▶ **WHAT IS REQUIRED**: From the account of the women's march to Pretoria, reproduce word for word the passage that begins at "But before we" and stops after "give to Strijdom.".

Start of EXCERPT PROVIDED

But before we went to Pretoria we got all the women who couldn't go to sign petitions to say that they also didn't want these passes. Every woman who was on that train took those petitions with her to give to Strijdom.
It is two days by train from Port Elizabeth to Pretoria. Two days on the train sitting in the railway carriage, singing all the way. First we went to Johannesburg and we slept the night in Soweto, and then the next day, it was August 9th, we went to Pretoria. Some took buses, some trains, some taxis, anything to get to Pretoria. Some people were volunteers who were to look after everyone and make sure that everything went smoothly. They had to see that the women got to the Union Buildings, either by bus or on foot. They told the women walking not to walk like it is a procession because otherwise the police would have stopped them before they got there. We had to walk like we were all going somewhere by ourselves, not like we were a group. Then we all walked into the yard of the Union Buildings and we waited there for all the women coming from other places: Lady Selborne, and all through the Transvaal, and through the Cape and so on. We all had those protest forms with us and there were some extra ones for those who hadn't brought them. We waited until all the women were gathered there. It was about 20 000 of us altogether!
Then we went up into the place there in front of the buildings, what they call the amphitheatre. It took a long time, maybe nearly two hours or more for all the women to walk up the steps to that place. Some of us had been chosen, Lillian, Helen, Rahima Moosa, myself and some others, eight of us, we took all those petitions that had been signed, piles and piles of them, and we marched up to Strijdom's office to give them to him. The secretary told us that Strijdom was not there and that we were not allowed in anyway because we were black and white together. They said he was not there, just like that. But we knew that he was just too scared to see us! We walked past the secretary and into his office and we put those pamphlets on his desk, and on the floor, and the room was full of them. You know, they say Strijdom never even looked at those petitions; the special branch just took them away!

End of EXCERPT PROVIDED
Start of DATA ROWS

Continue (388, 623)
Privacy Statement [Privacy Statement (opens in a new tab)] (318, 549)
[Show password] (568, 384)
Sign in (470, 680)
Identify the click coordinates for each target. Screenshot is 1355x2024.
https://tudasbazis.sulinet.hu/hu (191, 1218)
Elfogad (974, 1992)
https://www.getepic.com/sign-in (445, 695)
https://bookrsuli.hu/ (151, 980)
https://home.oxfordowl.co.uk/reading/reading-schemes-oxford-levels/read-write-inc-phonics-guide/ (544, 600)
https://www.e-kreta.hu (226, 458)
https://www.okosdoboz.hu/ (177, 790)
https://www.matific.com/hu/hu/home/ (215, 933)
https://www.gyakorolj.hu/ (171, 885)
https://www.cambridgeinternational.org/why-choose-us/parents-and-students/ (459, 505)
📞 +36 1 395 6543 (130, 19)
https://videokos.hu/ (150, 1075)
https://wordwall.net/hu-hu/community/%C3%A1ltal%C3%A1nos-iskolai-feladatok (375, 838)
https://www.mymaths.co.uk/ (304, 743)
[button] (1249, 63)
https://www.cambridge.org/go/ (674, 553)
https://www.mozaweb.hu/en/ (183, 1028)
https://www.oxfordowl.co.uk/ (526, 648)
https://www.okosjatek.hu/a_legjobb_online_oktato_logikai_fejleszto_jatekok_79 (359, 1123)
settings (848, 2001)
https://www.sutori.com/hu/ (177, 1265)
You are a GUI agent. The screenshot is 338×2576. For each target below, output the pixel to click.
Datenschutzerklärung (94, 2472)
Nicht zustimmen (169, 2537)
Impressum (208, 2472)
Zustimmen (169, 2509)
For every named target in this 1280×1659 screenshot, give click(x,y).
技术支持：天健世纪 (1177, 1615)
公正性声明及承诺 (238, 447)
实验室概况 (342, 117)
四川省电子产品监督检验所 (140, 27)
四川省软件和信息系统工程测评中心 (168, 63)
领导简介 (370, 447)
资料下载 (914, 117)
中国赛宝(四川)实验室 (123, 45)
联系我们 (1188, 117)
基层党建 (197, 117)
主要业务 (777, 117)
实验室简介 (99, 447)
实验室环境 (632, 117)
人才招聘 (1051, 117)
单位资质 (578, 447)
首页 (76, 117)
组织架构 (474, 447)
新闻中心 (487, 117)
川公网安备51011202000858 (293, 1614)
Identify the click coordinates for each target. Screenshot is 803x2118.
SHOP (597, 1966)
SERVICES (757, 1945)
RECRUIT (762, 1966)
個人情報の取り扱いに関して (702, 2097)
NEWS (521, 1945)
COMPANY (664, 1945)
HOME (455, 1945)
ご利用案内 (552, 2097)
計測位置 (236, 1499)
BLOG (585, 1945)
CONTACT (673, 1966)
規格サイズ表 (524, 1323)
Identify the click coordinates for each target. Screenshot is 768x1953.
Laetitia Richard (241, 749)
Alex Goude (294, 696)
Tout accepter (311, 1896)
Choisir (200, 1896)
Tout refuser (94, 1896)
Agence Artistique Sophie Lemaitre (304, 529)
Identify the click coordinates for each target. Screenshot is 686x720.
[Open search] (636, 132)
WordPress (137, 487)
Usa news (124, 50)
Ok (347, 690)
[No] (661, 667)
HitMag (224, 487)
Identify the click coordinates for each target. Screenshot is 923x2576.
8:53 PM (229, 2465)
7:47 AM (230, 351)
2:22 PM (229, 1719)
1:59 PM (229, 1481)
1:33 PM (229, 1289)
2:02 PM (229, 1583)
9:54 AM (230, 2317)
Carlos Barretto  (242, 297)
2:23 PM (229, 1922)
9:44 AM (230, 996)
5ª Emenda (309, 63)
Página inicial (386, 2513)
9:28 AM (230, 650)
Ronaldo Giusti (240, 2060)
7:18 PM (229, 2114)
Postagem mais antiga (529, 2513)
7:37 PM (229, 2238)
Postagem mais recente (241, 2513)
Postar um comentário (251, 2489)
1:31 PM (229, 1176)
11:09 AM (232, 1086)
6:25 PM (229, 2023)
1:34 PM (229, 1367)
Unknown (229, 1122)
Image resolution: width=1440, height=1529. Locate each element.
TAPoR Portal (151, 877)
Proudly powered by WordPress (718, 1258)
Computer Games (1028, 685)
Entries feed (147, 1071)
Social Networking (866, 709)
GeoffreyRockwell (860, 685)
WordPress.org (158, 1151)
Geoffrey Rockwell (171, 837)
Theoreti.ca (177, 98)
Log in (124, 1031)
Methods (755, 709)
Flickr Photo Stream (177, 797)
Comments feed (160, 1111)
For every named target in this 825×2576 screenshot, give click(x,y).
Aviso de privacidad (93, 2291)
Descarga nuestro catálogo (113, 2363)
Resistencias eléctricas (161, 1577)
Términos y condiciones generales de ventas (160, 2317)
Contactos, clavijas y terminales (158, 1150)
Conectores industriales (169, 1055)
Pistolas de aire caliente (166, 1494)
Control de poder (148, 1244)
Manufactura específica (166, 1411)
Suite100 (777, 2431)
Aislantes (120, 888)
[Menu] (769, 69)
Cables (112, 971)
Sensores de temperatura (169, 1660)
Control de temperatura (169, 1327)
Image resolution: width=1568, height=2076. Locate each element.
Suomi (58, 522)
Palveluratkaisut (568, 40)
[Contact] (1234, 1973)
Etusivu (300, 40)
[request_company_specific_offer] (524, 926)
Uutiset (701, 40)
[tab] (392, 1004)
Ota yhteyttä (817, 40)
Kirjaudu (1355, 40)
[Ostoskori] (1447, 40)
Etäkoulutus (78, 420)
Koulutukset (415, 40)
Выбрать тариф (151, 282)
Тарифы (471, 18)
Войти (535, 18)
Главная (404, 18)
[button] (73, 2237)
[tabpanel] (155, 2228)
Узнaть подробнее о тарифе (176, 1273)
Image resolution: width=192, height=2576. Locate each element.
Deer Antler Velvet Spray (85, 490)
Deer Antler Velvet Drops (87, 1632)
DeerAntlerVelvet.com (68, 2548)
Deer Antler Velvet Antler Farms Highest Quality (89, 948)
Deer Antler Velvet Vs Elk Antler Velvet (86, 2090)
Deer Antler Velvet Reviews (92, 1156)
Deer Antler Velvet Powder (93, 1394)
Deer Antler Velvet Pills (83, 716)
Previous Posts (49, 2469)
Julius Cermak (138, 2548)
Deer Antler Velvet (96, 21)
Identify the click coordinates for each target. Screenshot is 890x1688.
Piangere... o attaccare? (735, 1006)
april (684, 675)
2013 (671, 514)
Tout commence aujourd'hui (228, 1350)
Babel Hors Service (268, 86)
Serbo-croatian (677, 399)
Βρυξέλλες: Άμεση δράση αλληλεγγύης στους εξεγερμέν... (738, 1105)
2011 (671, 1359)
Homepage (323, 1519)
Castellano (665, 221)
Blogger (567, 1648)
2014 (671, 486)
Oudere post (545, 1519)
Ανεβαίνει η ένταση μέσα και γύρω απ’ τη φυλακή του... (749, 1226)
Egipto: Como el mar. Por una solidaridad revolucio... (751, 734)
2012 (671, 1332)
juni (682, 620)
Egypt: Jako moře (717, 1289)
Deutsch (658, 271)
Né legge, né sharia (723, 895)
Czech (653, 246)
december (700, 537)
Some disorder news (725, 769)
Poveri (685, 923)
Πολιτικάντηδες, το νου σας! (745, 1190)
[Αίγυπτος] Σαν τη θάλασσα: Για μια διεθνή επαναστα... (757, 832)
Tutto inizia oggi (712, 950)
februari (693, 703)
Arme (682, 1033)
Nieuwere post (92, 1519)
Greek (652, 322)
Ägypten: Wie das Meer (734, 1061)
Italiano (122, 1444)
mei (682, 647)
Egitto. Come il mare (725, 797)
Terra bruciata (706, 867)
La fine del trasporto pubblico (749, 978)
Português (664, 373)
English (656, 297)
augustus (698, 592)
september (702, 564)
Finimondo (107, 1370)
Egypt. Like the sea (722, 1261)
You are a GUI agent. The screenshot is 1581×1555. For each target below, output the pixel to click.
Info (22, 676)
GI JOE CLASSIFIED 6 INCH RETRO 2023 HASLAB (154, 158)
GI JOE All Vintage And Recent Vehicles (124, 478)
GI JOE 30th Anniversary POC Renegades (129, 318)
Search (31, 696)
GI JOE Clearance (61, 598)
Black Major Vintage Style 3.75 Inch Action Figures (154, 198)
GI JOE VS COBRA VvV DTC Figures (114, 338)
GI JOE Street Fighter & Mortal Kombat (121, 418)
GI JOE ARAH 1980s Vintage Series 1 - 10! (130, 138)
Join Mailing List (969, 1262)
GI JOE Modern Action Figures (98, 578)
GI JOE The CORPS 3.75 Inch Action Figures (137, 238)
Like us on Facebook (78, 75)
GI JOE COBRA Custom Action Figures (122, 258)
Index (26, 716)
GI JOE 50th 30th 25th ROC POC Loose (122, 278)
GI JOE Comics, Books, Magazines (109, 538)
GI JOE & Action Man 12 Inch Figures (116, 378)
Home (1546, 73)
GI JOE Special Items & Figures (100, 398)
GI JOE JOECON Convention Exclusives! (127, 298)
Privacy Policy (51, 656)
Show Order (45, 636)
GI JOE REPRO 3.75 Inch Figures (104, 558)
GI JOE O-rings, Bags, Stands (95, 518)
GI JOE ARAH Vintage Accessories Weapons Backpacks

End of DATA ROWS

▶ **CORRECT RESPONSE**:
But before we went to Pretoria we got all the women who couldn't go to sign petitions to say that they also didn't want these passes. Every woman who was on that train took those petitions with her to give to Strijdom.